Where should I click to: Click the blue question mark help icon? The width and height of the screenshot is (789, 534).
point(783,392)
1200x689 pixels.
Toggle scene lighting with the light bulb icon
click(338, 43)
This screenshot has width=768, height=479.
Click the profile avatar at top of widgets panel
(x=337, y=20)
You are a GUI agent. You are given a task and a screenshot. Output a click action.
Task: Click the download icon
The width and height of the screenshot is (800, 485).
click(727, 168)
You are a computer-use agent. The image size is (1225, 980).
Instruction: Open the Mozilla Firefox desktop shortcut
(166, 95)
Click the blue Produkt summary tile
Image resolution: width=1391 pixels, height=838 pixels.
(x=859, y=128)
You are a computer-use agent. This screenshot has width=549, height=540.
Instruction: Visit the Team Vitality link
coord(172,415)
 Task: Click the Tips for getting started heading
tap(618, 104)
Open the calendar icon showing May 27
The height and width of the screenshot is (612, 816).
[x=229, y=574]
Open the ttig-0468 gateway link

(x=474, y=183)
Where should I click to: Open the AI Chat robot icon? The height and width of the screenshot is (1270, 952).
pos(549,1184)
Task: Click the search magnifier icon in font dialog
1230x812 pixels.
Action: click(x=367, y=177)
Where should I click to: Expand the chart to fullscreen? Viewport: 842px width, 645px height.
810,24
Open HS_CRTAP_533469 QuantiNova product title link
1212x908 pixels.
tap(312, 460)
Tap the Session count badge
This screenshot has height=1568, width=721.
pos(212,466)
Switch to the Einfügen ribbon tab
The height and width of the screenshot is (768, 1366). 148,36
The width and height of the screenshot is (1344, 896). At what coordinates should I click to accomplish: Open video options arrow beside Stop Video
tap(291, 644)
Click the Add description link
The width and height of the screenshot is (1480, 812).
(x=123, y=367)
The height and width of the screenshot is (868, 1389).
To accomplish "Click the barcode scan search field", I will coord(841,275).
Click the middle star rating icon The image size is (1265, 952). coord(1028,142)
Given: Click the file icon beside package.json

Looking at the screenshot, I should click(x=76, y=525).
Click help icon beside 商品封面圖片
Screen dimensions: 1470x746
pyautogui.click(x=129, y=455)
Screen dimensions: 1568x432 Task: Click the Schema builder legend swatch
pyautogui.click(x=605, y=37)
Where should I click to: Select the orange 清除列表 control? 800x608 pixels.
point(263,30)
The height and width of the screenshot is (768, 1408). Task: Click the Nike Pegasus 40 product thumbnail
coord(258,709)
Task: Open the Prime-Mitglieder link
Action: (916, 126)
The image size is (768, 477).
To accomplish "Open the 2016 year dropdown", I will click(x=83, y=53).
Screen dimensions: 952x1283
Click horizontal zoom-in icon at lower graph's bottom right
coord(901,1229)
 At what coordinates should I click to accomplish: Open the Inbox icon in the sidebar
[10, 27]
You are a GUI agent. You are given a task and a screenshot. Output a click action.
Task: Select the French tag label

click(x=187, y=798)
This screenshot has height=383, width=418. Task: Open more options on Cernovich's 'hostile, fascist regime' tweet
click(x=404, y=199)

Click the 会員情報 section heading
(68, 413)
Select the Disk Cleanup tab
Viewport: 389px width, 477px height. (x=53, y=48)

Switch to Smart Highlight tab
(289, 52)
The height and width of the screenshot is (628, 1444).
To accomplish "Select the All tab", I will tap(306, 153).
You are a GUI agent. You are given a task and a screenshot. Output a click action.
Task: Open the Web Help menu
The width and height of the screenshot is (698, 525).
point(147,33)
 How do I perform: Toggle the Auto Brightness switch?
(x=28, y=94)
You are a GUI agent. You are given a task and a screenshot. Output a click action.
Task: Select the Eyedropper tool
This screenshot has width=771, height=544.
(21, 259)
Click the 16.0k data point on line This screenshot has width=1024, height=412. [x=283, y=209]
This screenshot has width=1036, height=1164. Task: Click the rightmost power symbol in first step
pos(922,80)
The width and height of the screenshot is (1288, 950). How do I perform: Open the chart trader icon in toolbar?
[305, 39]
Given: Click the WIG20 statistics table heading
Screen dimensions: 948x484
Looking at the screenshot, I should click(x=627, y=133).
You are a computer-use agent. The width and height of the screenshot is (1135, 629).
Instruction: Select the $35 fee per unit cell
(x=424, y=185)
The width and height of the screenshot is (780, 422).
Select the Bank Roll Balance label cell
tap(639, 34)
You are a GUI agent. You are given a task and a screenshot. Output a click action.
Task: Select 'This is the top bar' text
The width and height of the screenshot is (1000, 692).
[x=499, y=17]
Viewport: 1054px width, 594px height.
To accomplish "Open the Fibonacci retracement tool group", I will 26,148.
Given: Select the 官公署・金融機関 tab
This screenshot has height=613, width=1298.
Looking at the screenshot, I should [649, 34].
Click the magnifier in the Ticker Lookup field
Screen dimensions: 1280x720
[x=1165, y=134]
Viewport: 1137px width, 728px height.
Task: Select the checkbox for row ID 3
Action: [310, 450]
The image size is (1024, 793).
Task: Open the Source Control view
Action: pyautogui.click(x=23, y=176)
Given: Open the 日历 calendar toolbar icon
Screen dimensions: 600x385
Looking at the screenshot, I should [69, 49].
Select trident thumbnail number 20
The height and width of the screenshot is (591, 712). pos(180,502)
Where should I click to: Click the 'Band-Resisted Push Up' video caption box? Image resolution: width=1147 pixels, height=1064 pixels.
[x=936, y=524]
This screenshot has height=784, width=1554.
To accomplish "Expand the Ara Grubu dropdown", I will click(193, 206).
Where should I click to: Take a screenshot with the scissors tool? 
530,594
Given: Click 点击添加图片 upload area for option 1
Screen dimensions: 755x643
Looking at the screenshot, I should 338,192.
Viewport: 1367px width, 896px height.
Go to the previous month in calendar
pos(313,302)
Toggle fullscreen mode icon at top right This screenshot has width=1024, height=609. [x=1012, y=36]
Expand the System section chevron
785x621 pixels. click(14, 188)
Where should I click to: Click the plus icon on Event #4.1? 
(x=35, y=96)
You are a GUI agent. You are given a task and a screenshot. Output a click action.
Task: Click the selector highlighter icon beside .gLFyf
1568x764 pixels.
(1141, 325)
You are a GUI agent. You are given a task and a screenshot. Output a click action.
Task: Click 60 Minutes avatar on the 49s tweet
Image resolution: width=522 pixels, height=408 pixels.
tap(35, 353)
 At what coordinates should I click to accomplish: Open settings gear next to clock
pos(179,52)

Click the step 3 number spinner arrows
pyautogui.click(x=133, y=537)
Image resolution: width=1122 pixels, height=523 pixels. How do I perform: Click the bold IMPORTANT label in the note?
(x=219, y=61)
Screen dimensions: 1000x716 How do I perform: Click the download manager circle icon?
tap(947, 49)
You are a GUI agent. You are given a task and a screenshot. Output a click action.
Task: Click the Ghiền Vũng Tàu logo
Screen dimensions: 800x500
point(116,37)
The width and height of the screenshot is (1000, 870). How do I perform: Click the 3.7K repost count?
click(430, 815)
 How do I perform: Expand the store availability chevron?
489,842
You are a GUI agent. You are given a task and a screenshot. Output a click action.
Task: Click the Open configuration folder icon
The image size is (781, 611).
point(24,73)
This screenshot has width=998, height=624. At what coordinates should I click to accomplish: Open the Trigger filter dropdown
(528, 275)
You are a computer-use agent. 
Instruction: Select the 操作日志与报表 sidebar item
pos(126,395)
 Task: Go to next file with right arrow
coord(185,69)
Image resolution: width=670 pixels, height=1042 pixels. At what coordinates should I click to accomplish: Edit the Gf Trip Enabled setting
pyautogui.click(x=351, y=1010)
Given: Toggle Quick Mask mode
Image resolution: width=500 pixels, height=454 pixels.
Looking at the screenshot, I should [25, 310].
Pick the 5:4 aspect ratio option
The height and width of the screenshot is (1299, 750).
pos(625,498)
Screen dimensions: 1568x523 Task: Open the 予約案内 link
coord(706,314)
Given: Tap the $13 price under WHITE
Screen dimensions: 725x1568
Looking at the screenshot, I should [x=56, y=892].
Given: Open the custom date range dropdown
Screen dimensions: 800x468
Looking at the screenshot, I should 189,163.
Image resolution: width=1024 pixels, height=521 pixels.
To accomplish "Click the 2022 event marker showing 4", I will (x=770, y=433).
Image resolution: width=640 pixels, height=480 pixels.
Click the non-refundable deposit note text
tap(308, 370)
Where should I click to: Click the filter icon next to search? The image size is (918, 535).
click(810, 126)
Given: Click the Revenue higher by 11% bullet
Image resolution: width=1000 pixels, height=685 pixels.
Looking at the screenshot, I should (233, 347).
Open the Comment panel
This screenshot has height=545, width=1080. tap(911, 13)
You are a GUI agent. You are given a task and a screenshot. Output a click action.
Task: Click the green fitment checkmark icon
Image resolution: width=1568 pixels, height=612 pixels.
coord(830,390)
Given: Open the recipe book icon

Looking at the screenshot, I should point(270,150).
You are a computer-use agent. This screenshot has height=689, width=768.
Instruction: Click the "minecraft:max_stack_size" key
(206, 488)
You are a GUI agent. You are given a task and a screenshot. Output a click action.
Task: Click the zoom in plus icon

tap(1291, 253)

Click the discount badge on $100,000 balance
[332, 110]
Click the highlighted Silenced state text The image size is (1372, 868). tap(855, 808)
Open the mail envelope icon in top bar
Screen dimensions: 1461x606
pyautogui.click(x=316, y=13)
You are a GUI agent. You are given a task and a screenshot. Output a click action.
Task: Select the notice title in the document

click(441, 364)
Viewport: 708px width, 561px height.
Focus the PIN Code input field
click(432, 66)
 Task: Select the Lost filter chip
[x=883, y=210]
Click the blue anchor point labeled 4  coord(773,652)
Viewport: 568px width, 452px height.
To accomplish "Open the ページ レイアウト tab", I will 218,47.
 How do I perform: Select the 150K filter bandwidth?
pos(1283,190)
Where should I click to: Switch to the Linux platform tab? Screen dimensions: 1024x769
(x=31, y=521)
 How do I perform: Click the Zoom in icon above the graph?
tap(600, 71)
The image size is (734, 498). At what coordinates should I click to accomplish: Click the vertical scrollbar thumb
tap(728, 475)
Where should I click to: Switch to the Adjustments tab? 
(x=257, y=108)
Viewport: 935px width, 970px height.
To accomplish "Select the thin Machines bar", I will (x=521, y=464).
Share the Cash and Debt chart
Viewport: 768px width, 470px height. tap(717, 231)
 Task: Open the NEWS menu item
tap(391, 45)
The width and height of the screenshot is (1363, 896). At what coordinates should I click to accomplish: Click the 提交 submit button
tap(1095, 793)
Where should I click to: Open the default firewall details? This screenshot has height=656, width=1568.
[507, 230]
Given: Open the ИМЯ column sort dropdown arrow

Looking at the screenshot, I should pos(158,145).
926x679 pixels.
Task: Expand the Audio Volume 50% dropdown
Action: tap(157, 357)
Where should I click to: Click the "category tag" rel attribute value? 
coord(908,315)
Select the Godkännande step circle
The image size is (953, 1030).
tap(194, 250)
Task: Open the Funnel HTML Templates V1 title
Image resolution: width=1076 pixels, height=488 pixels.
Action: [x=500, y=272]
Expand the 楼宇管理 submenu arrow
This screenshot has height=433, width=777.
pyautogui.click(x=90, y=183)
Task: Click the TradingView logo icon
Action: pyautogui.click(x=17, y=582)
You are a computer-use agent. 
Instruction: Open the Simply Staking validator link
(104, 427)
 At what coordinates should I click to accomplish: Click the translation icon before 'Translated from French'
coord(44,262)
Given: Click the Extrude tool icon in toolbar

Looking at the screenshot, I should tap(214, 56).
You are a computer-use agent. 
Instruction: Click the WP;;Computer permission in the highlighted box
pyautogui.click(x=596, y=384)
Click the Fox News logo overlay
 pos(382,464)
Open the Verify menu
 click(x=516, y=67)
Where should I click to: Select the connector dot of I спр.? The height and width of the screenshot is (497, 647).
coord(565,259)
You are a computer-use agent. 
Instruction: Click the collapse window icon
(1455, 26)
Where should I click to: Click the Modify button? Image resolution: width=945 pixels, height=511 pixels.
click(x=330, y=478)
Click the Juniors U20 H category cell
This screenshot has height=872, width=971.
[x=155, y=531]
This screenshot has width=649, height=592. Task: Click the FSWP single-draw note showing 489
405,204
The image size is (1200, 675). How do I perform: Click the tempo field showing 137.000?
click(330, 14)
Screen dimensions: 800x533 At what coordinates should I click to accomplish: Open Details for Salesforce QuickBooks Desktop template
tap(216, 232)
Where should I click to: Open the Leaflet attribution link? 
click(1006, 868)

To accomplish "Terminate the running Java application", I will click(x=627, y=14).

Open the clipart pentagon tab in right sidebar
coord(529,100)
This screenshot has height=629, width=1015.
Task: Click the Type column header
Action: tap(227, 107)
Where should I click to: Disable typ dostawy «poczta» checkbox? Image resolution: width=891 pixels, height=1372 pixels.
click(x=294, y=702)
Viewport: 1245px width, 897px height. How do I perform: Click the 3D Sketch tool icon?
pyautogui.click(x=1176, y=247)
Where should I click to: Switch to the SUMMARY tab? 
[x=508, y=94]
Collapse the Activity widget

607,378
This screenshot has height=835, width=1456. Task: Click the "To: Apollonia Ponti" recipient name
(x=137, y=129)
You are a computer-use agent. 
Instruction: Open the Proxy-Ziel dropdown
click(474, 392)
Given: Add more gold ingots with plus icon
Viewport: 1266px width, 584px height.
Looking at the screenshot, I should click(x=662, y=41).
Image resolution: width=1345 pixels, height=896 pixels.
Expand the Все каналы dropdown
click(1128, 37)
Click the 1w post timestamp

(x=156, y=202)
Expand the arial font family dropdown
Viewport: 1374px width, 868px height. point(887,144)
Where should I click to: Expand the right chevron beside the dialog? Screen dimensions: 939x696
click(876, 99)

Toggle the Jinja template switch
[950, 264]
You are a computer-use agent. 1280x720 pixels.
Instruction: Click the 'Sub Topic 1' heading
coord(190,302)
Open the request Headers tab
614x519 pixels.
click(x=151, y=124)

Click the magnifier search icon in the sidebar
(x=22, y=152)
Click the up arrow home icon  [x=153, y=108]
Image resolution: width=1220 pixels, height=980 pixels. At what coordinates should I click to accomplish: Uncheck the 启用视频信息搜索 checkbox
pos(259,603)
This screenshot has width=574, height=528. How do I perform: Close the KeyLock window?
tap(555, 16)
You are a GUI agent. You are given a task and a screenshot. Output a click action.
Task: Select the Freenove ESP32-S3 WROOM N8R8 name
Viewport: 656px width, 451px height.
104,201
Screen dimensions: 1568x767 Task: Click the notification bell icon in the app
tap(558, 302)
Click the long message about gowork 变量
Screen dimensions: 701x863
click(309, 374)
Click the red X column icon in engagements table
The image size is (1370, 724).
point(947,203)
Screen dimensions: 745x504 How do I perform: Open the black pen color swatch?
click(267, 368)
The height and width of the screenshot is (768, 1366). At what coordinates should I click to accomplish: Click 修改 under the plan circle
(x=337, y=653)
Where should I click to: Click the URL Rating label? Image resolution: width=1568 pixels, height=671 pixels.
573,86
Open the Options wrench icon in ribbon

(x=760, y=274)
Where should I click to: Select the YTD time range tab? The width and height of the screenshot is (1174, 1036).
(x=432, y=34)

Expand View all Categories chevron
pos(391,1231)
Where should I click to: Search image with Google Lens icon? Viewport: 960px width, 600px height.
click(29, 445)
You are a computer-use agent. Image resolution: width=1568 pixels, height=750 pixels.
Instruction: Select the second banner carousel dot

» What you are asked to do: Show each line of the material where the word "mode" occurs.

» Response to this task:
Toggle fullscreen mode icon at top right This screenshot has width=1024, height=609. [x=1012, y=36]
Given: Toggle Quick Mask mode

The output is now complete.